Démarche sincère mais imprégnée de l’inconsciente sentimentalité de mes 18 ans. C’est normal : l’éveil de la vocation saisit l’âme humaine là où elle en est, et, si elle y répond, la fera évoluer.

Mais, concrètement ? Le service des vocations n’existe pas encore. La vie religieuse m’apparait principalement sous l’aspect des sœurs dominicaines qui tiennent l’Institution où j’achève les études secondaires. C’est tout indiqué : j’ai de l’attrait pour l’enseignement, et une attirance forte pour la théologie, avec quelque fréquentation de Thomas d’Aquin ! Je serai donc dominicaine enseignante (aucun attrait pour le grand Ordre).Et je prends contact avec la Sœur directrice de l’Institution et la Prieure générale de la congrégation.

Mes parents ? Maman est comblée. Papa se défend avec un argument facile : « Quand tu seras majeure, on en reparlera ». Je vais mettre à profit cette attente en entreprenant la nécessaire licence classique.

Et c’est alors que le Seigneur intervient d’une façon inattendue. Durant une excursion en vacances, une amie et moi échangeons le secret de notre vocation. Elle postule dans ce qui s’appelait alors une Trappe, et moi, je serai dominicaine enseignante. Et elle, très simplement : « Je vous aurais vue dans la vie contemplative ».Cette seule phrase, d’une personne me connaissant et me voyant vivre, a bouleversé mon horizon.

Rationnelle comme je suis, et poursuivant un projet aussi ferme, il ne peut s’agir d’un changement fantaisiste : l’Esprit Saint qui souffle où Il veut, a dévoilé sa véritable intention à mon sujet au travers d’une parole sans mandat, qui autrement m’aurait fait sourire.

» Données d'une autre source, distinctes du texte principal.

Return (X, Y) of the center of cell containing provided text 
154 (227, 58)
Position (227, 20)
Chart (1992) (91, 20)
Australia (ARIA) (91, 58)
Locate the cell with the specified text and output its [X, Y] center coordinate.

Et c’est ainsi que je suis entrée dans la vie cistercienne, alors que mon amie en a été empêchée par certaines circonstances !

Rude apprentissage, obscure recherche du Seigneur, à l’école de l’Ecriture sainte, de saint Benoît et de saint Bernard. Après bien des années, je vois certains fruits de paix et de maturité spirituelle qui ont commencé à germer dans mon cœur.

Mais l’attente de Sa venue doit être fidèle et inconditionnelle, en réponse à son amour gratuit. Nuit et jour, la psalmodie nous le fait dire : « Ecoute, Seigneur, je t’appelle. Pitié, réponds-moi. C’est ta face, Seigneur, que je cherche : ne me cache pas ta face … L’œil usé d’attendre tes promesses, j’ai dit : quand vas-tu me consoler ? » (Ps 26 et 118).

Nos Pères de l’âge d’or cistercien encouragent cette longue quête. Voici la réponse que Gilbert de Hoyland fait dire à l’Epoux, le Christ : « Actuellement, tu es l’épouse, mais ce que tu seras n’apparaît pas encore. Au profond de moi, tu es déjà celle que tu seras … », celle que Je ferai.

Soeur Cécile

 

Si aucun des Instituts ne peut prétendre à la pérennité,

la vie consacrée n'en continuera pas moins

à nourrir parmi les fidèles

la réponse de l'amour envers Dieu et envers les frères.

Pour cela, il est nécessaire de distinguer

entre le destin historique d'un Institut déterminé

ou d'une forme de vie consacrée

et la mission ecclésiale de la vie consacrée comme telle.

Le premier peut se transformer

à cause des changements dus aux circonstances,

la seconde est appelée à durer.

Cela est vrai pour la vie consacrée de forme contemplative

comme pour celle qui est vouée aux œuvres d'apostolat.

Dans son ensemble, sous l'action toujours nouvelle de l'Esprit,

elle doit toujours donner son témoignage éclairant

de l'unité indissoluble

entre l'amour de Dieu et l'amour du prochain,

comme mémoire vivante de la fécondité,

même humaine et sociale, de l'amour de Dieu.

Les nouvelles situations de pénurie

doivent donc être abordées avec la sérénité

de ceux qui savent qu'il est demandé à chacun

plus l'engagement de la fidélité que la réussite.